Goal of the exercise – Locate every line in the records that contains the string "sidebar" and copy each one in full, treating uppercase and lowercase letters as different.

[Data items]
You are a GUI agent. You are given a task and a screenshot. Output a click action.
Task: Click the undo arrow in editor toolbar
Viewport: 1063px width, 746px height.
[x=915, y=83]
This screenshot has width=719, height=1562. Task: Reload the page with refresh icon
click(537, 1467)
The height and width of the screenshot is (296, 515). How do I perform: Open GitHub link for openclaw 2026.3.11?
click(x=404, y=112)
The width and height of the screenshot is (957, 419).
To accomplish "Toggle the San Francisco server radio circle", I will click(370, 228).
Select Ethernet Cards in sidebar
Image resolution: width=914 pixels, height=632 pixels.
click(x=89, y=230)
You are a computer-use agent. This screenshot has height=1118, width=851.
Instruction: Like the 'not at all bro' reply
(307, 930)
* * *
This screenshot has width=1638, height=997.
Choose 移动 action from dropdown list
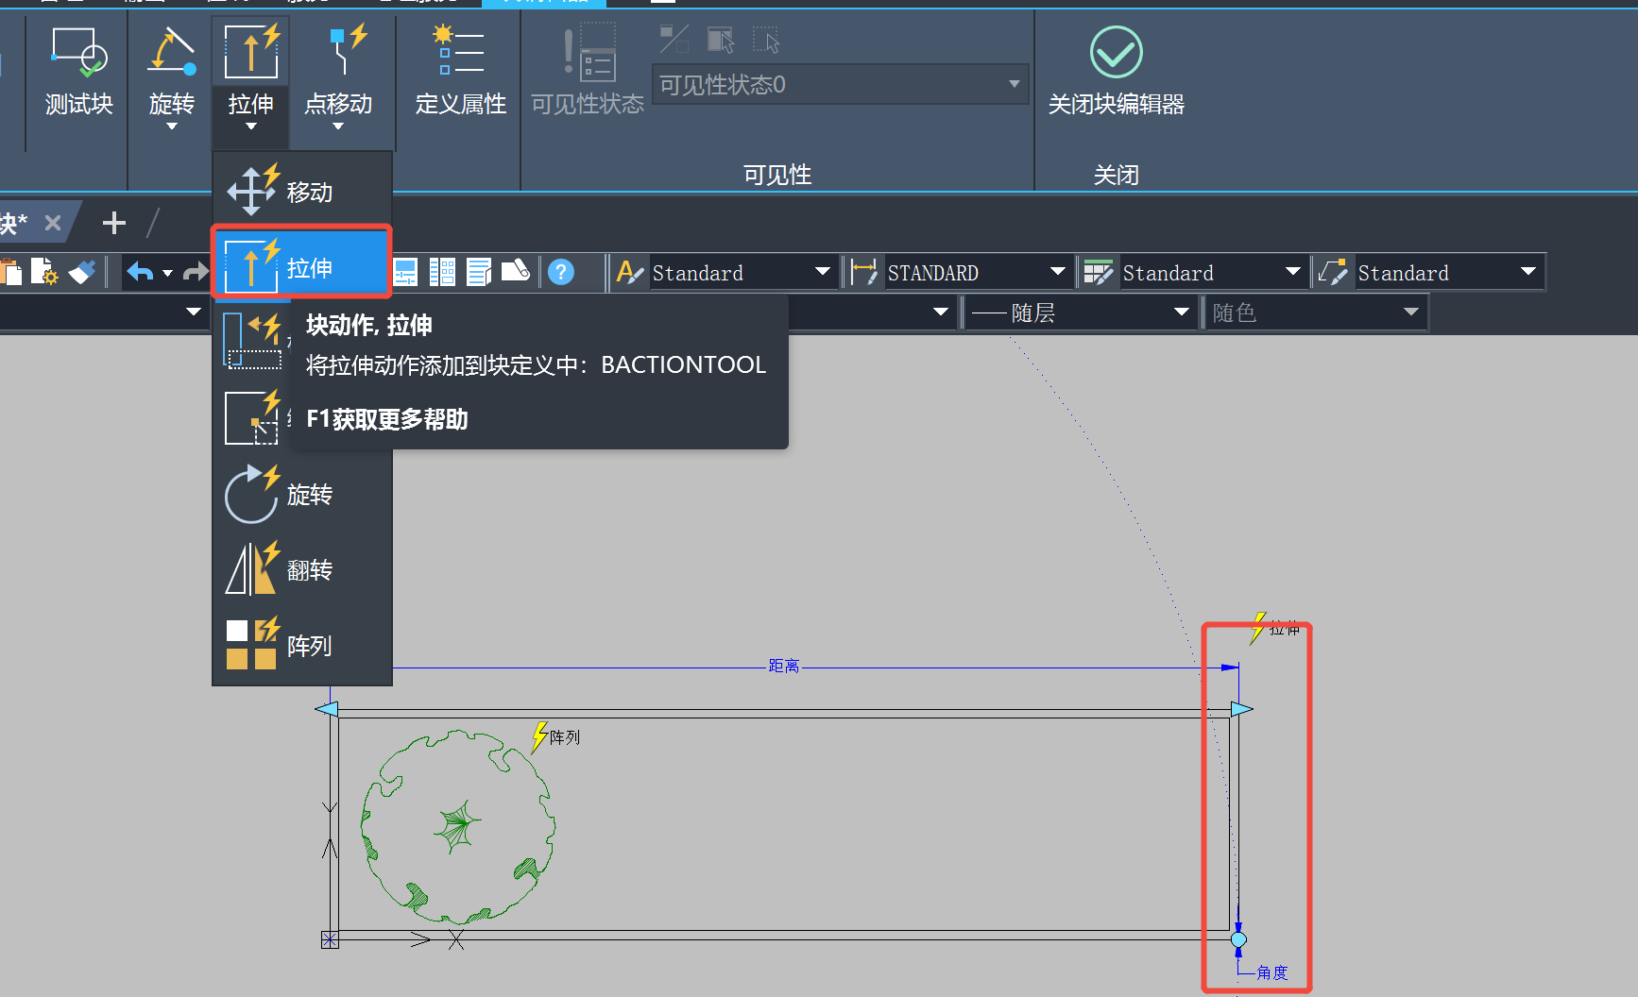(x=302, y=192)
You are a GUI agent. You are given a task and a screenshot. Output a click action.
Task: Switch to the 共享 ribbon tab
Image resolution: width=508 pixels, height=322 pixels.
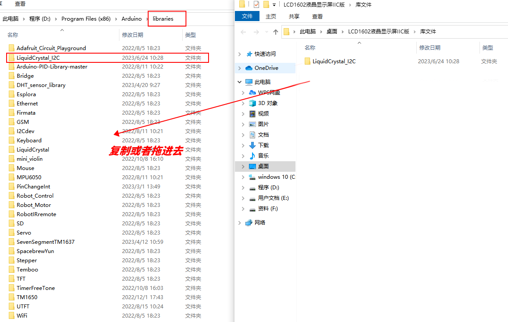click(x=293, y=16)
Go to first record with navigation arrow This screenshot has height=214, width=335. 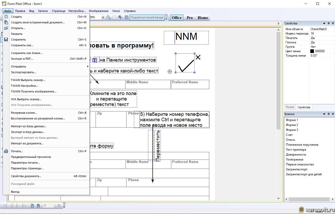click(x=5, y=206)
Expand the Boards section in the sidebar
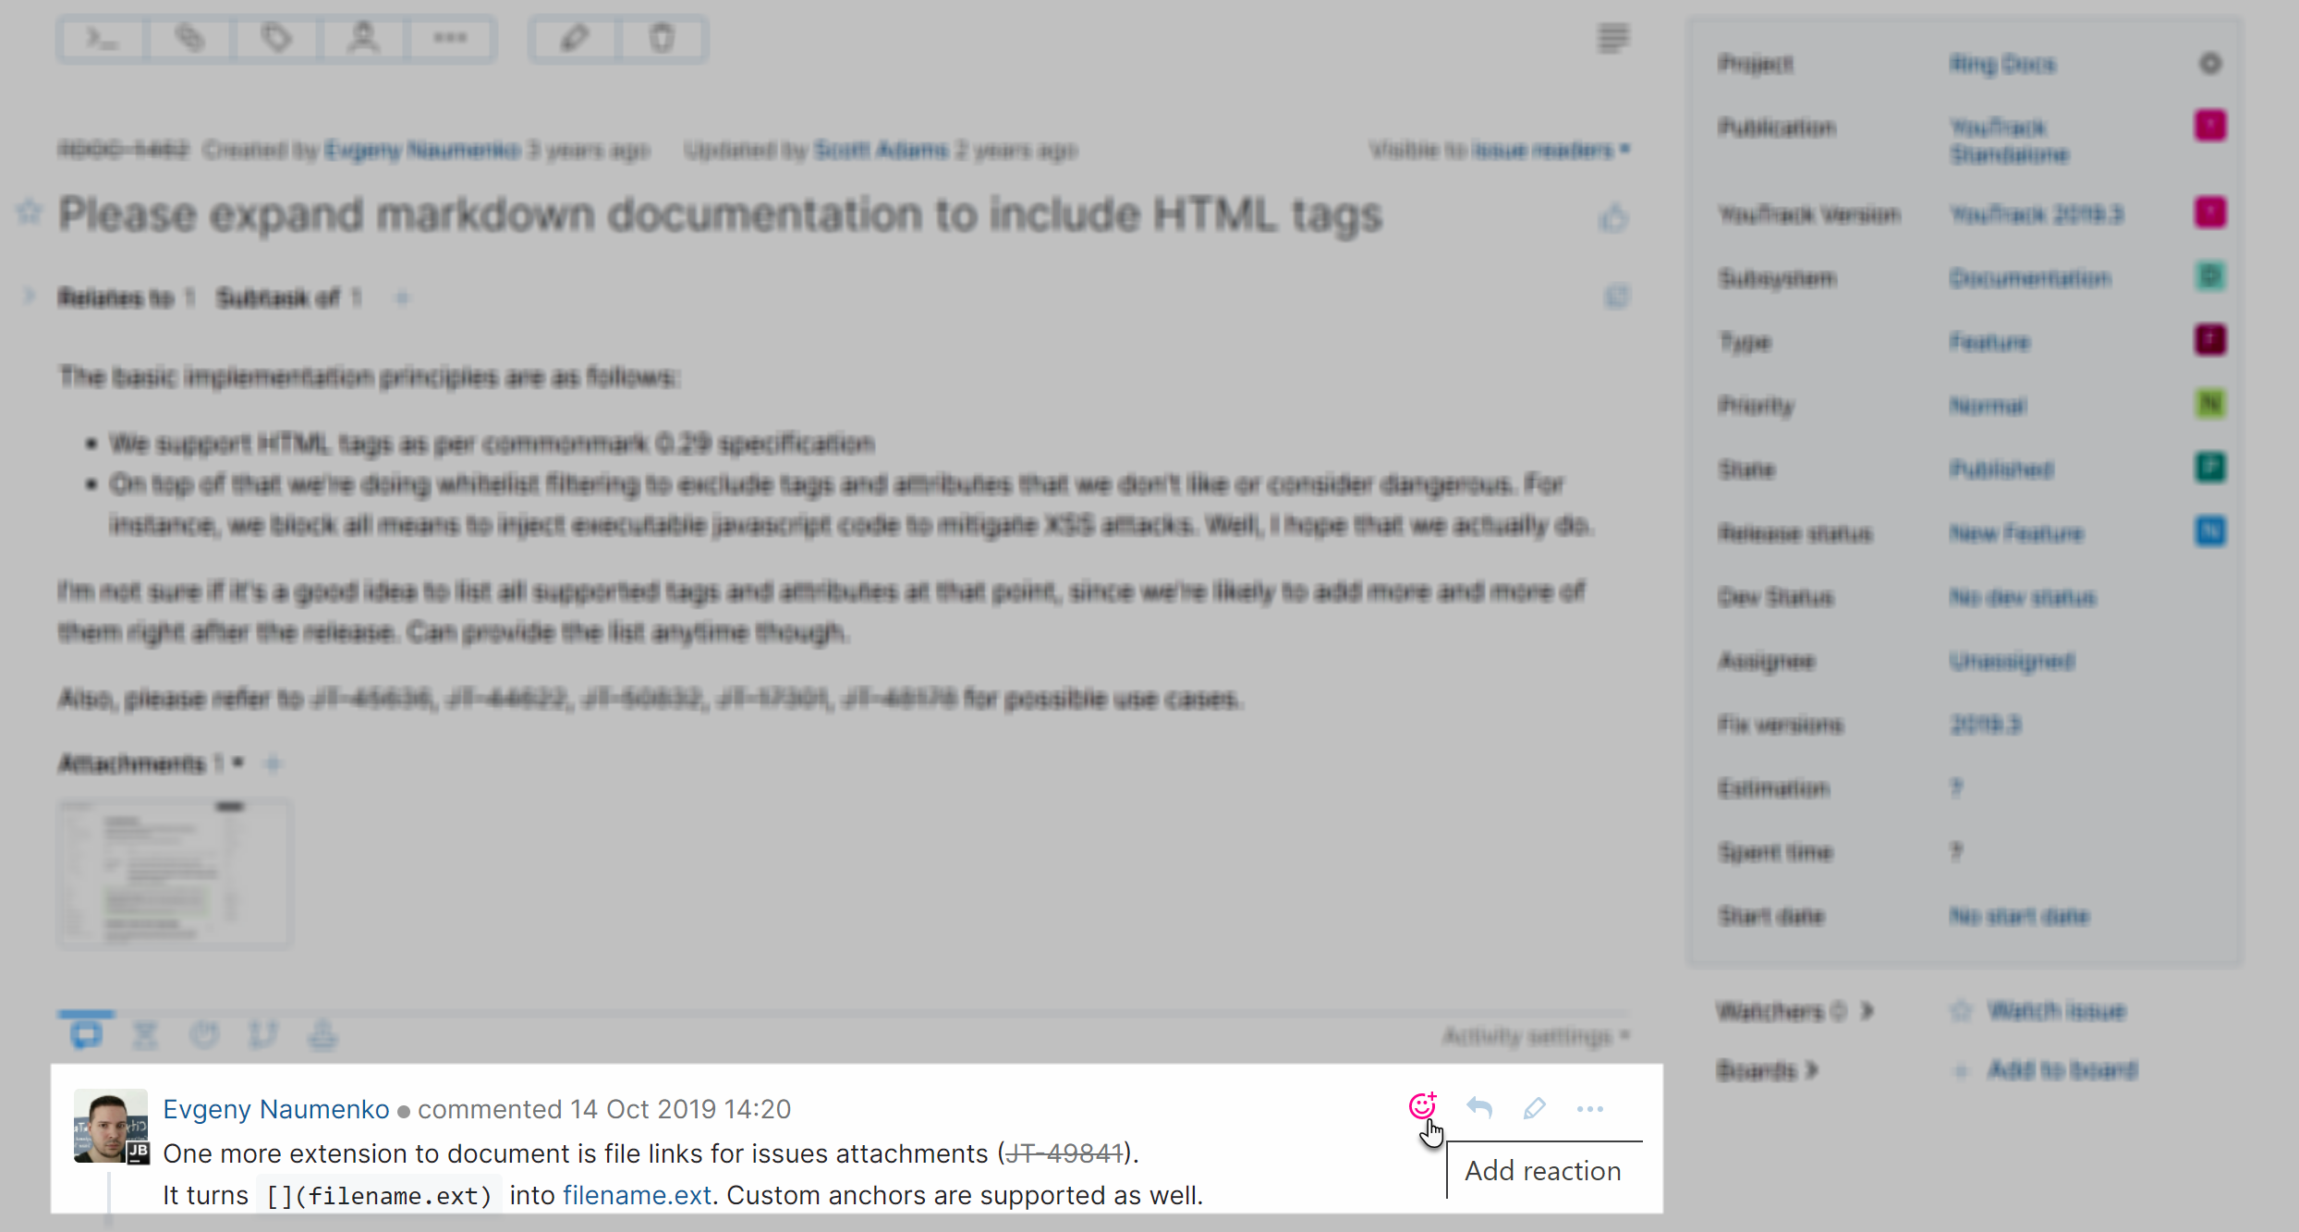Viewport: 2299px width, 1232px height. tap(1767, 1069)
* * *
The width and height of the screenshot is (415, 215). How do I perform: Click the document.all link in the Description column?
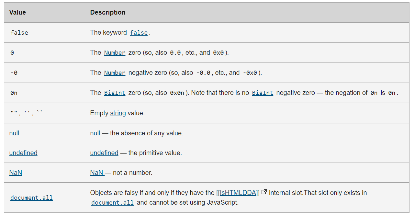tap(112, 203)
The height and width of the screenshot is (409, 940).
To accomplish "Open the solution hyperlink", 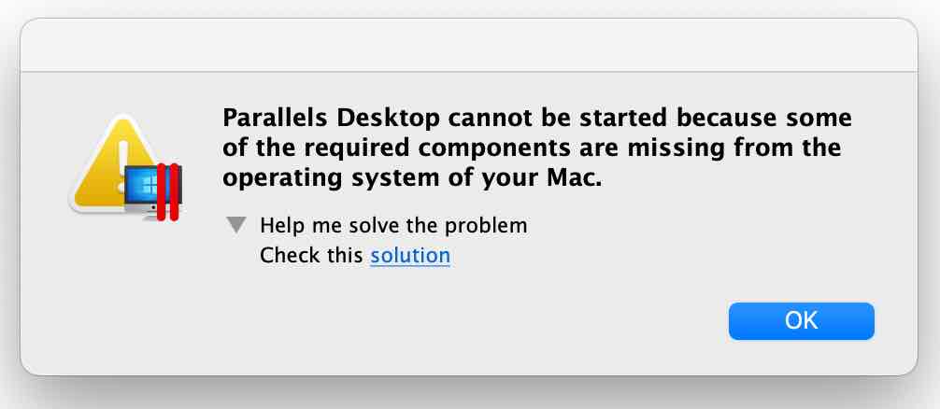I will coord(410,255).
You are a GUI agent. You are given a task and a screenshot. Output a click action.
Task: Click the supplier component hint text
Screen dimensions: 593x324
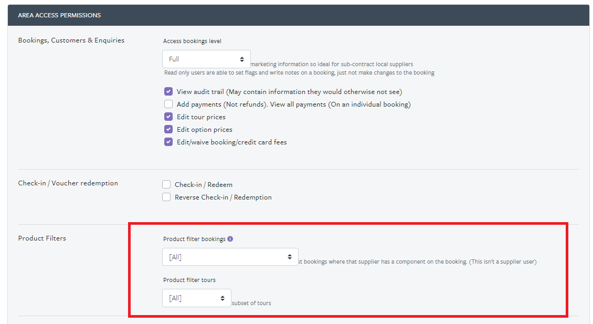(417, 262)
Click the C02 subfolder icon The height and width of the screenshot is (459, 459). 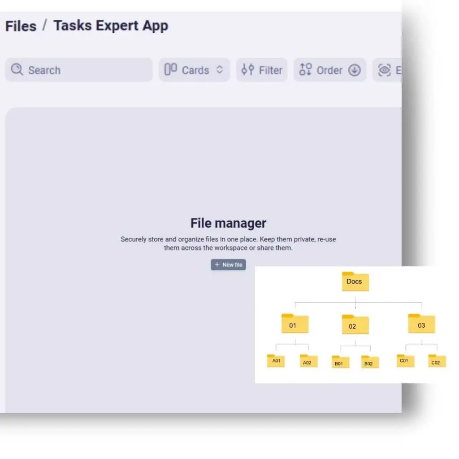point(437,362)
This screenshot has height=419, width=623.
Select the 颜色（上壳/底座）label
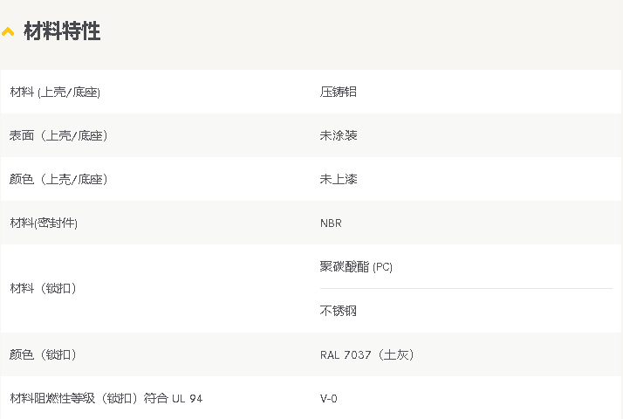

Result of this exercise –
Select Ethernet Cards in sidebar
Expand the Boards section in the sidebar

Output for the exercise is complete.